◆ What you will do: Lay out the records as a Markdown table with the columns Row and Text, running from the line containing "The image size is (651, 909)." through the end of the records, one numbered row per line and no blank lines. Leave the pictures out.

----

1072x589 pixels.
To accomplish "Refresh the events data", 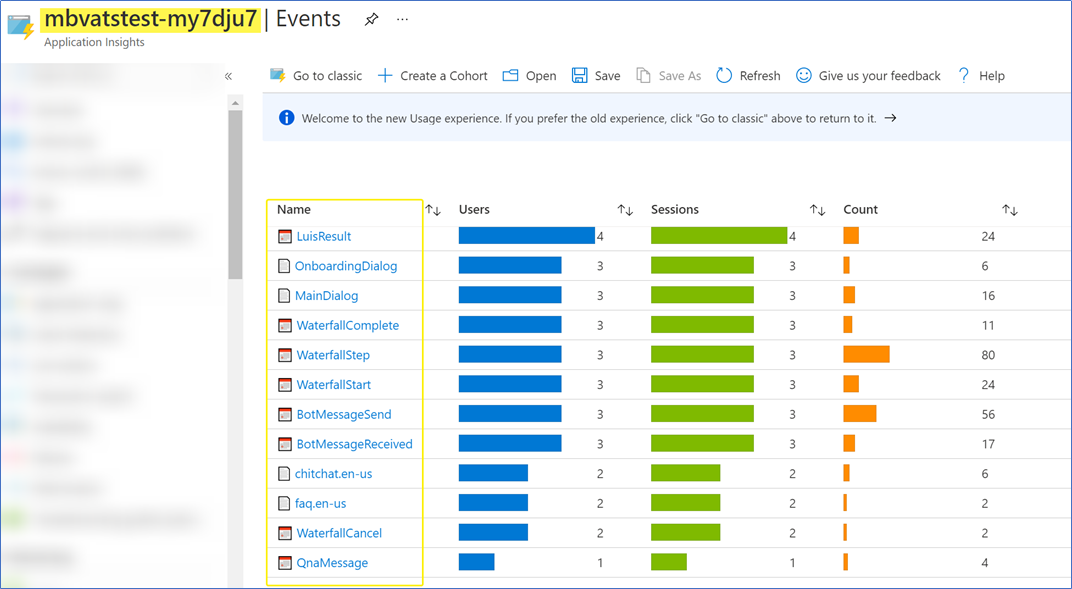I will [x=748, y=75].
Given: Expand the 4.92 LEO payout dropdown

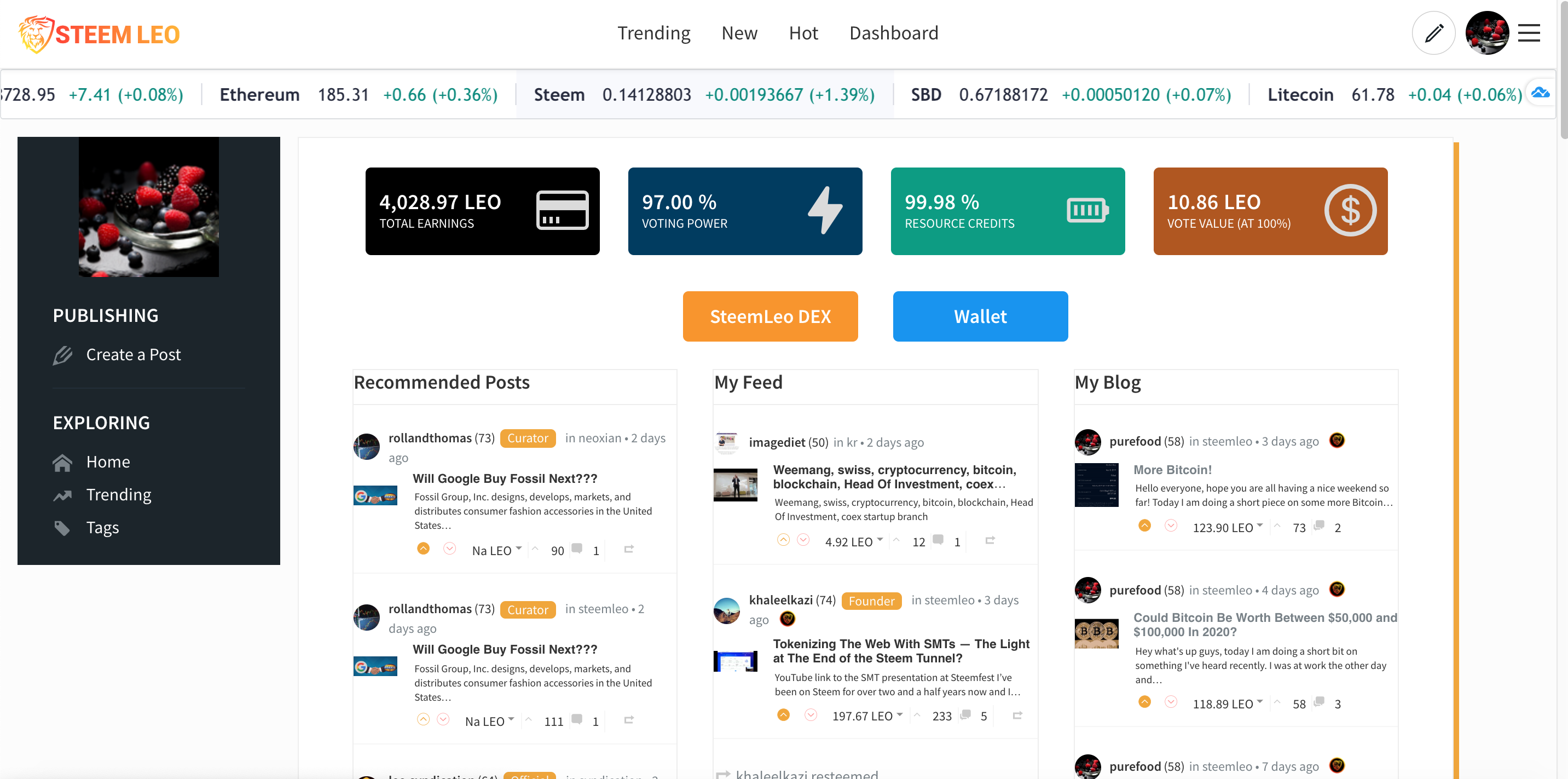Looking at the screenshot, I should click(880, 540).
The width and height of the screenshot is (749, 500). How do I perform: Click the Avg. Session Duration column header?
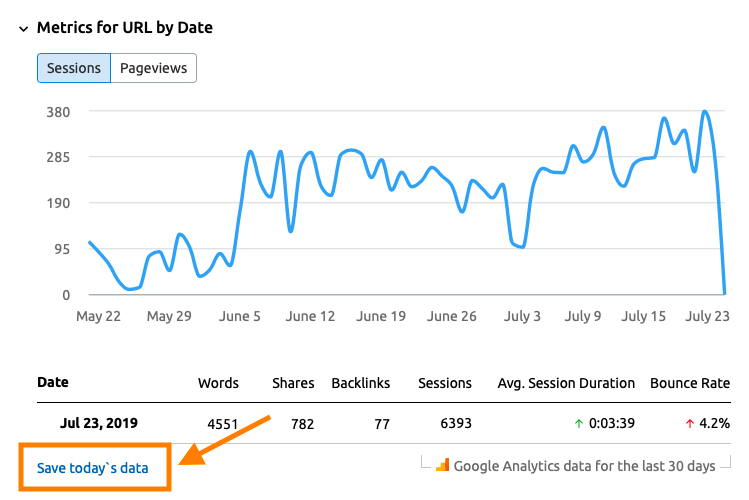coord(566,383)
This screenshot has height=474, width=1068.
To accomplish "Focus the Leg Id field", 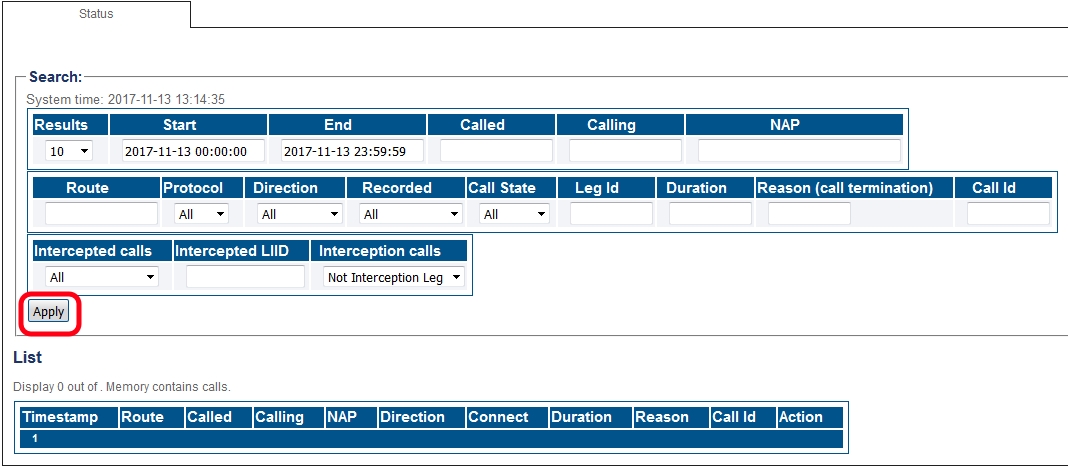I will click(x=611, y=214).
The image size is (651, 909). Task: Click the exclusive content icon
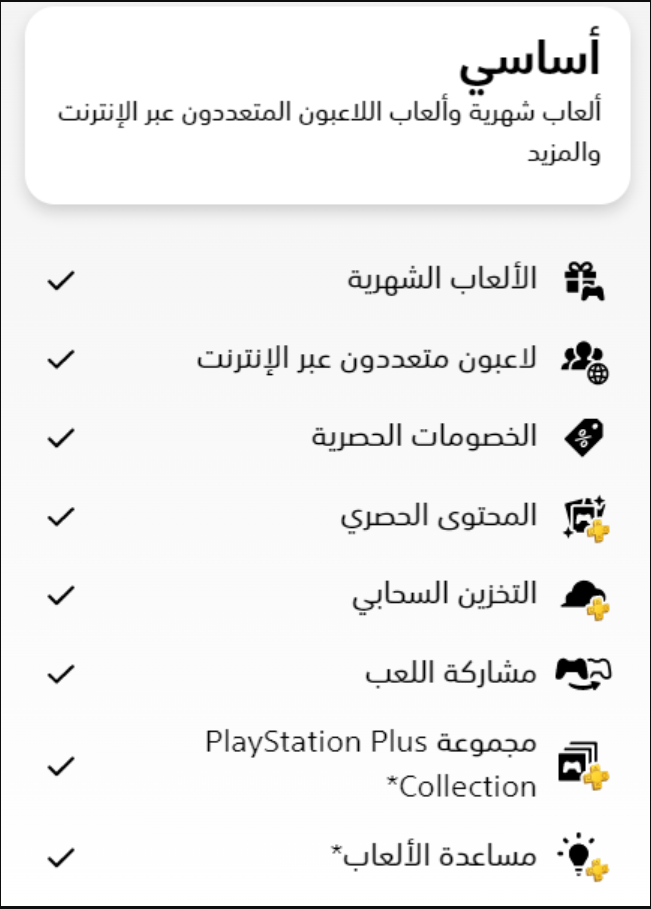(x=586, y=517)
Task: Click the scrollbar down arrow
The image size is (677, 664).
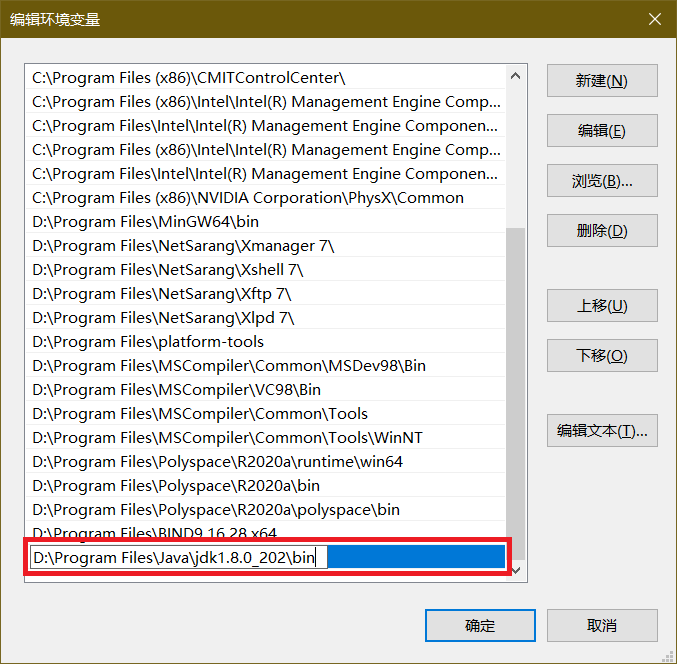Action: click(516, 569)
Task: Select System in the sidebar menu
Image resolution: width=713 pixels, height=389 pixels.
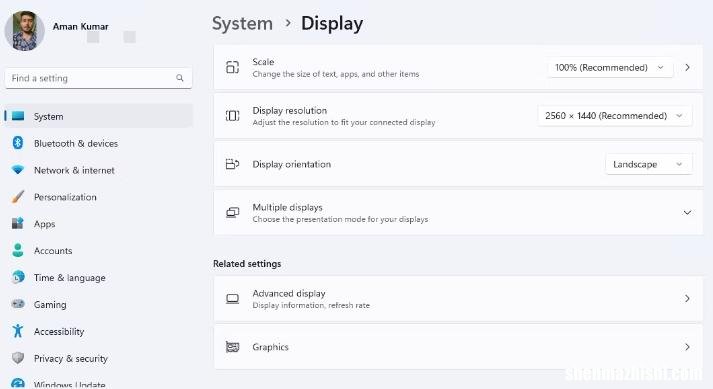Action: pos(99,116)
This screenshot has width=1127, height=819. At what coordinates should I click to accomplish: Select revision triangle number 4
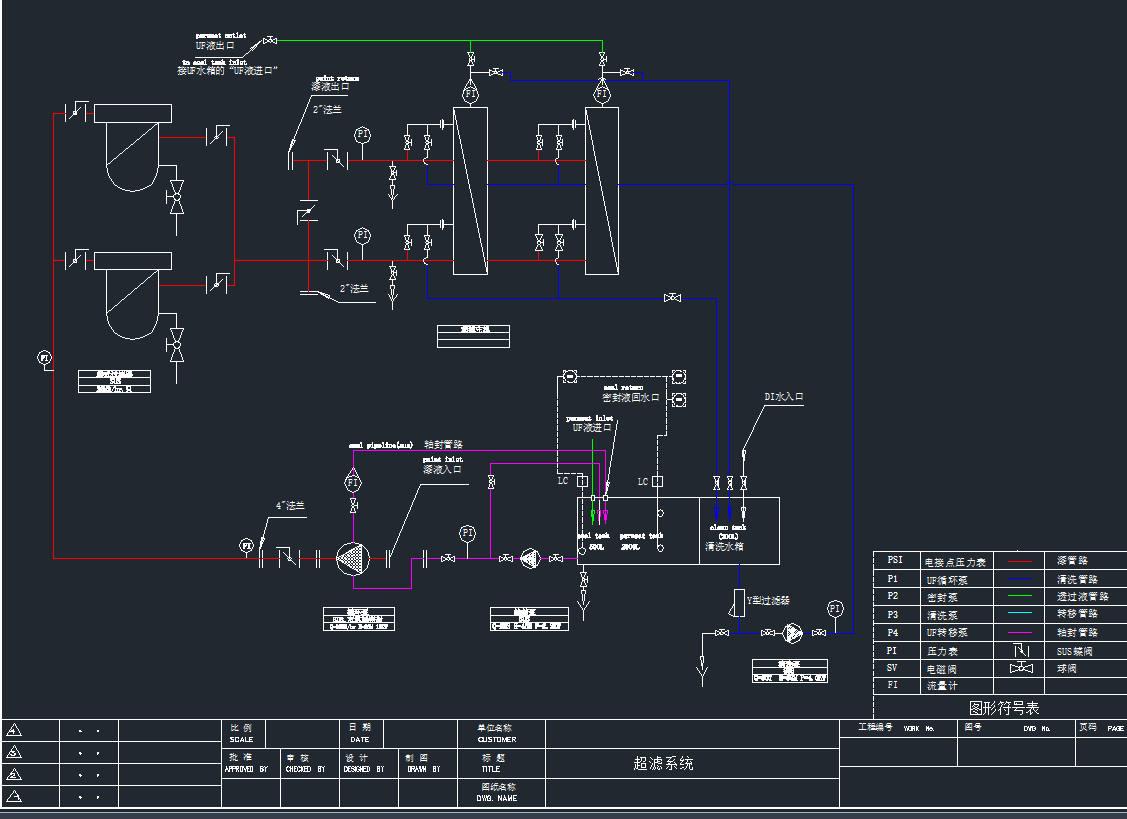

----

◆ Complete response:
| Row | Text |
|---|---|
| 1 | The image size is (651, 909). Task: Click the exclusive content icon |
| 2 | (x=586, y=517) |
| 3 | Task: Click the scrollbar down arrow |
| 4 | The image size is (677, 664). |
| 5 | Action: click(516, 569) |
| 6 | Task: Select System in the sidebar menu |
| 7 | Image resolution: width=713 pixels, height=389 pixels. |
| 8 | Action: pos(99,116) |
| 9 | This screenshot has width=1127, height=819. At what coordinates should I click to accomplish: Select revision triangle number 4 |